_Work to complete_
**A.** List every percentage given in the text on calling emergency medical services for acute stroke.
**B.** Carry on the text on calling emergency medical services for acute stroke, beginning after its final line.

_Study text_
*** Begin section ***

Mann-Whitney U/Kruskal-Wallis H was used to investigate association of calling EMS by acute stroke with physical activity intensity-based respondents’ sociodemographic and stroke risk factors. Bonferroni correction was used for multiple comparisons. Statistical tests were two-tailed and reported statistically significant at p<0.05. All statistical analyses were completed using SPSS 29 statistical software (SPSS Inc., Chicago, Illinois, USA).

We interviewed 2987 respondents in a cross-sectional study in greater Gaborone from June-October 2019, excluded 151 from the public and 28 outpatients because of missing substantial information (Supplementary Figure 1). We had a valid response of 2013 from the public (93.0%) and 795 outpatients (96.6%). The public’s mean age was 36.1 ± 14.5 years with age range 18-90 years, while for outpatients the mean age was 37.4 ± 12.7 years with range 18-80 years. Public and outpatients comprised 45.5% and 41.9% males respectively. More information on respondents’ characteristics is elucidated in Table 1.

Table 1: Sociodemographic and stroke risk factors among respondents.

Physical activity intensities stratified by sociodemographic factors-based responses to calling EMS by acute stroke

There were no significant awareness differences for calling EMS by acute stroke among respondents (Figure 1a).

Figure 1a: Awareness of calling emergency medical services by acute stroke stratified by physical activity intensities.

*** End section ***

_Records supplied_
*** Begin section ***

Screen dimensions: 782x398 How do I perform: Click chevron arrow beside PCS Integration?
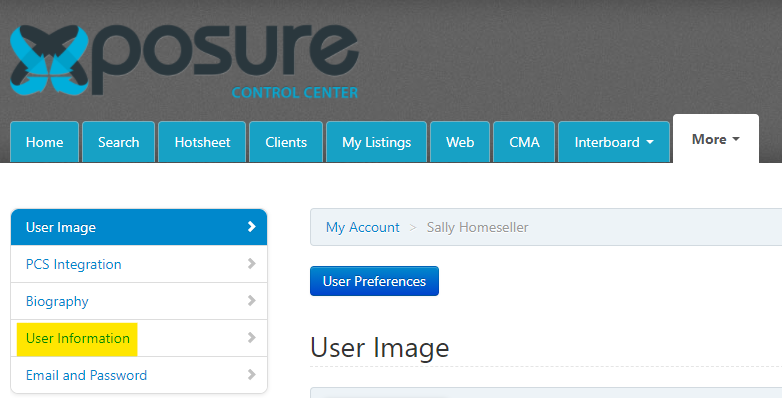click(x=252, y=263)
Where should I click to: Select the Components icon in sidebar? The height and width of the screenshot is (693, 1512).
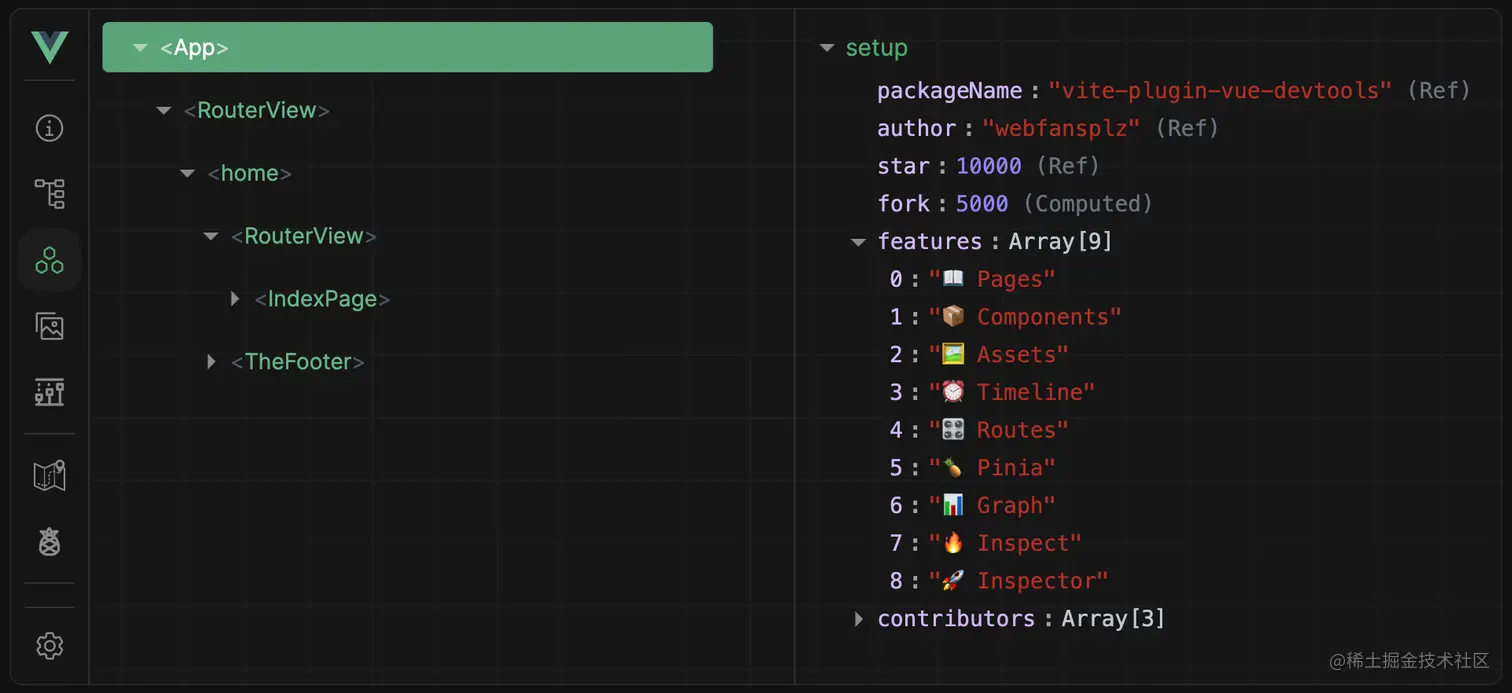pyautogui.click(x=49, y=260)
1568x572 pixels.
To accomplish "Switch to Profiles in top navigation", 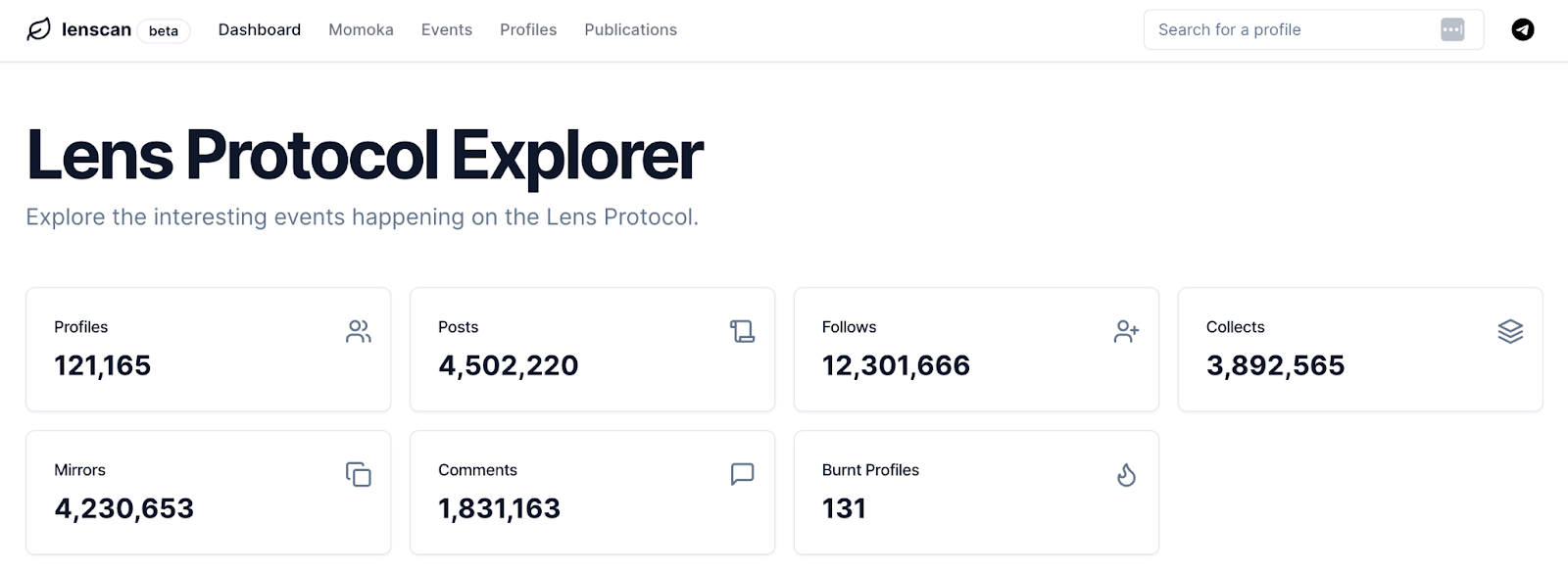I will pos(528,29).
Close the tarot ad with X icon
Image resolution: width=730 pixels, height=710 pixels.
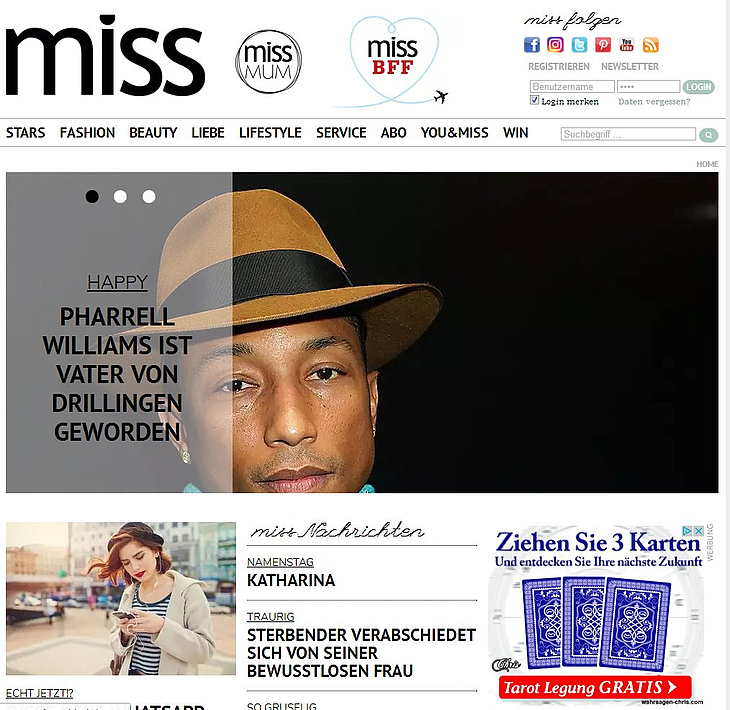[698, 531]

*** End section ***
*** Begin section ***

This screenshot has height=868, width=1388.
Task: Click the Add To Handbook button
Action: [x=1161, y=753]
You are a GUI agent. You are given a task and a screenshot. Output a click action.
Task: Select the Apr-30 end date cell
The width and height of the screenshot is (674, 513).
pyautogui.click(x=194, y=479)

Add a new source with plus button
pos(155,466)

*** End section ***
*** Begin section ***

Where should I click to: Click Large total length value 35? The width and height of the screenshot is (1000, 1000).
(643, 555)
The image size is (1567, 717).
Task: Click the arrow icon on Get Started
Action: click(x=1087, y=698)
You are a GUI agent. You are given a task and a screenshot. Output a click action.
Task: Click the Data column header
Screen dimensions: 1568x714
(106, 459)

*** End section ***

_Answers to the problems_
**A.** 93.0%, 96.6%, 45.5%, 41.9%

**B.**
There was optimal awareness for calling EMS by acute stroke among all levels of physical activity intensities (75.2%-81.3% for public vs. 70.3%-86.2% for outpatients) except among public with low intensity physical activity with 62.7%. Highest awareness rates for calling EMS were among those with moderate intensity physical activity (81.3% public vs. 85.2% outpatients, p=0.763), outpatients with sedentary lifestyle (86.2%), and public with high intensity physical activity (79.7%). There were no significant differences for seeking medical assistance immediately by acute stroke among respondents with various intensities of physical activities, with awareness rates ranging between 87.0%-93.2% for public vs. 90.9%-97.3% for outpatients. (Figure 1b).

Figure 1b: Awareness of seeking medical services by acute stroke stratified by physical activity intensities.

Based on age, educational level, and medical insurance status, there were no significant differences of calling EMS by acute stroke between outpatients and the public among each physical intensity level (Figure 1c-Figure 1e).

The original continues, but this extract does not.